Rimane fermo il suo debutto nel 2019, ma l’aliquota applicabile viene ridotta dal 6 al 3 per cento ed è diretta a tassare le cessioni di servizi operate da soggetti residenti e non residenti. La nuova tassa non sarà estesa all’e-commerce.
L’imposta va applicata ai soggetti che effettuano oltre 3mila transazioni di servizi nell’anno solare. Eliminati sia il credito d’imposta per le imprese residenti sia il compito delle banche di agire come sostituti d’imposta per incassare la tassa digitale sui soggetti non residenti. Scompare anche l'obbligo di segnalazione alle Entrate per professionisti e imprese che acquistano sul web servizi digitali (“spesometro digitale”).
E’ previsto oggi il voto finale in sede di commissione Bilancio.
Dal 1° gennaio 2018 sarà applicata l’aliquota del 26% sugli interessi percepiti da chi presta denaro attraverso piattaforme di prestiti online riservate a operatori non professionali, in quanto tali somme saranno considerate redditi di capitale.
La tassazione nasce per colpire forme di prestiti come il peer-to-peer lending, ossia prestiti personali erogati da soggetti privati ad altri privati attraverso specifici siti internet, senza il tramite di soggetti come banche e finanziarie.
Entro il 28 febbraio 2018 il Garante per la privacy dovrà adottare un nuovo modello di controllo per verificare l'adeguatezza dei sistemi e delle infrastrutture per il trattamento dei dati, secondo il regolamento Ue 2016/679.
Inoltre deve essere emanato un modello di informativa da compilare a cura dei titolari di dati personali che effettuino un trattamento “fondato sull'interesse legittimo che prevede l'uso di nuove tecnologie o di strumenti automatizzati”.
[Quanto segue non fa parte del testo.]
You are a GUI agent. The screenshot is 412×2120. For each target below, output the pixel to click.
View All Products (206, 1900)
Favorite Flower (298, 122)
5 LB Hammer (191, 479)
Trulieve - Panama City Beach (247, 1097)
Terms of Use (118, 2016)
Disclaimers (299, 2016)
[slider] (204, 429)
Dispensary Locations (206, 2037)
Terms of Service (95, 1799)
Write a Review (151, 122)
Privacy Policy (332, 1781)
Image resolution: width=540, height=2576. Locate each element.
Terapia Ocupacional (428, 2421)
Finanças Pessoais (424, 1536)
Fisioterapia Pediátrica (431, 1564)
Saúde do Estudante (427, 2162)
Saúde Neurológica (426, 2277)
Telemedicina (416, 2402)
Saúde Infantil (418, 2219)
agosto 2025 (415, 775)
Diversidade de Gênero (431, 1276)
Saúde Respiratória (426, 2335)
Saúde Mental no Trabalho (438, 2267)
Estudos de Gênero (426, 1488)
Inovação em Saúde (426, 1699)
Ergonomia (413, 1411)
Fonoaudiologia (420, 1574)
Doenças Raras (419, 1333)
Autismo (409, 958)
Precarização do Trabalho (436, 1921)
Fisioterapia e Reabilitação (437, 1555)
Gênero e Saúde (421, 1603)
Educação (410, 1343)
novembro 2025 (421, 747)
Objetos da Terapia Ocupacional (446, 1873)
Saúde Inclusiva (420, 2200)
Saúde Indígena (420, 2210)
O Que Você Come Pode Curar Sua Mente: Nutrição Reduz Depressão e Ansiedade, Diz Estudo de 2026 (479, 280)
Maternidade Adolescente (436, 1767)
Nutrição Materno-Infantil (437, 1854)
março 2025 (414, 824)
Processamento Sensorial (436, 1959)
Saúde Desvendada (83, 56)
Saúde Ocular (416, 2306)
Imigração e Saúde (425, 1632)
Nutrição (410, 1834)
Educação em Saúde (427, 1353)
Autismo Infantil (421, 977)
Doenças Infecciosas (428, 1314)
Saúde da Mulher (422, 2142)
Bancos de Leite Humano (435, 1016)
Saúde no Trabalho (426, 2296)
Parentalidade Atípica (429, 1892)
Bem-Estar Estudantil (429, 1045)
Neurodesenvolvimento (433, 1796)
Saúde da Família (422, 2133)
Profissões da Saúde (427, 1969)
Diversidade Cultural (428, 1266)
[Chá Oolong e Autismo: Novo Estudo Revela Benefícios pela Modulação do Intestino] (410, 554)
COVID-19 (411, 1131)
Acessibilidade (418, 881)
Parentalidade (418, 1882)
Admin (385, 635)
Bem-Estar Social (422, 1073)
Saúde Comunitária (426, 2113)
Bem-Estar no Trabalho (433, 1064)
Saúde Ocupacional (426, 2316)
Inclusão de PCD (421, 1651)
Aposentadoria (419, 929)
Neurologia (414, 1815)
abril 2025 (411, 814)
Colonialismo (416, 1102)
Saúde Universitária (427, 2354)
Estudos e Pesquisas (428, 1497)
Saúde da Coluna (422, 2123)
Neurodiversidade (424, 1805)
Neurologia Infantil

Viste le continue tensioni nella maggioranza, difficilmente la manovra 2018 vedrà modifiche sul Jobs Act relative agli indennizzi per i licenziamenti illegittimi e alla disciplina dei contratti a termine.
Quindi, non vi sarà il rialzo del termine minimo da 4 a 6 mesi per l’indennità monetaria sui licenziamenti illegittimi.
In materia di contratti a termine, è saltato l’emendamento che disponeva la riduzione della durata dei rapporti a tempo determinato da 36 a 24 mesi. Non sarà modificato nemmeno il concetto di “acausalità”, ossia il non dovere dare giustificazione del ricorso al rapporto a tempo determinato.
Accordo raggiunto per aumentare da 2.840 a 4mila euro la soglia per aver diritto alle detrazioni fiscali per i figli a carico.
Il fondo per i risparmiatori vittime dei crack bancari ottiene un raddoppio delle risorse: si passerà da 25 a 50 milioni l’anno per il biennio 2018-2019.
L’esame del Ddl bilancio a Montecitorio è previsto per domani 20 dicembre, ore 9.30.